Records from a data source>
────────────────────

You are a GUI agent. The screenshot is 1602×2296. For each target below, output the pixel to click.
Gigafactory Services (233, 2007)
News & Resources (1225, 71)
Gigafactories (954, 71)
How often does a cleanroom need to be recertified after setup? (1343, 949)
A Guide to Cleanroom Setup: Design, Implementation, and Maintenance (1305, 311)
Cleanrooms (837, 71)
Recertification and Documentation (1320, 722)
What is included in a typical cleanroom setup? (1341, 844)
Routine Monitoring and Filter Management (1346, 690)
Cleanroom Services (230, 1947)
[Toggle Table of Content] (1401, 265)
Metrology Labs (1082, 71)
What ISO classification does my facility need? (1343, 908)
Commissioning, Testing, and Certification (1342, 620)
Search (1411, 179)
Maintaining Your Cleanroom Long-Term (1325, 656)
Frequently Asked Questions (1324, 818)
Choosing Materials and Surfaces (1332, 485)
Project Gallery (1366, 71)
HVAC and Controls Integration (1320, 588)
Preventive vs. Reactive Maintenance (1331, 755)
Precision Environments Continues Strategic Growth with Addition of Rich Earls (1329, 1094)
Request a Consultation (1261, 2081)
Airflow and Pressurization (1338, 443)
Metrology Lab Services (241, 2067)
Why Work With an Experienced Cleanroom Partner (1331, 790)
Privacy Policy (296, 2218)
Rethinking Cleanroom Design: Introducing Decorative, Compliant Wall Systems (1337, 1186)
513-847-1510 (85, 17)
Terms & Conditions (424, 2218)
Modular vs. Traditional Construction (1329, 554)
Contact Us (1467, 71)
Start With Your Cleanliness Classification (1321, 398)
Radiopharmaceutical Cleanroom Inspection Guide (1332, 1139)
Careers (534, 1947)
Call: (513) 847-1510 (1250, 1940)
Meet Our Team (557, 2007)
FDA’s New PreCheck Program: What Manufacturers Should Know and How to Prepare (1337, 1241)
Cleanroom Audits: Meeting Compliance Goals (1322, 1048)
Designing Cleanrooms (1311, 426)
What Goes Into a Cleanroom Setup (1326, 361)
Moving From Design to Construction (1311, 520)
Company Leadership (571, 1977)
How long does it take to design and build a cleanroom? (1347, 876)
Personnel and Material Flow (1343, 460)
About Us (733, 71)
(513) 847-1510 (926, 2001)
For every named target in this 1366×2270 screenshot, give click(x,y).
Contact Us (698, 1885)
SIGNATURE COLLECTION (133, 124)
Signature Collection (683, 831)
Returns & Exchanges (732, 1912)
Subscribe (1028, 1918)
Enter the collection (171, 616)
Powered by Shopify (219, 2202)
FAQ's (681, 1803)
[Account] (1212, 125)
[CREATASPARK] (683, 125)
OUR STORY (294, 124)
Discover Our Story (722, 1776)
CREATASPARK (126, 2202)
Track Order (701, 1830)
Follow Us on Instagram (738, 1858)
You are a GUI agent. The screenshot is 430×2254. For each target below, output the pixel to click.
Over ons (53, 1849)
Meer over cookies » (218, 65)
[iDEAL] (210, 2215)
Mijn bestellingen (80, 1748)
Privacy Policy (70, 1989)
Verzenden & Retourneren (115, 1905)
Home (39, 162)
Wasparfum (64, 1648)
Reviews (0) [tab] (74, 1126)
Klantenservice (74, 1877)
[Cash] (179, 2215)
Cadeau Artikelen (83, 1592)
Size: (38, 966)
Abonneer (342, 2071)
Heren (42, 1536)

────────────────────

THE TASK>
The line containing "[CREATASPARK] (683, 125)" opens the range, and the last line of the entries closes it; copy that range exactly.

SOLUTION TO THIS PROBLEM>
[CREATASPARK] (683, 125)
OUR STORY (294, 124)
Discover Our Story (722, 1776)
CREATASPARK (126, 2202)
Track Order (701, 1830)
Follow Us on Instagram (738, 1858)
You are a GUI agent. The screenshot is 430×2254. For each target below, output the pixel to click.
Over ons (53, 1849)
Meer over cookies » (218, 65)
[iDEAL] (210, 2215)
Mijn bestellingen (80, 1748)
Privacy Policy (70, 1989)
Verzenden & Retourneren (115, 1905)
Home (39, 162)
Wasparfum (64, 1648)
Reviews (0) [tab] (74, 1126)
Klantenservice (74, 1877)
[Cash] (179, 2215)
Cadeau Artikelen (83, 1592)
Size: (38, 966)
Abonneer (342, 2071)
Heren (42, 1536)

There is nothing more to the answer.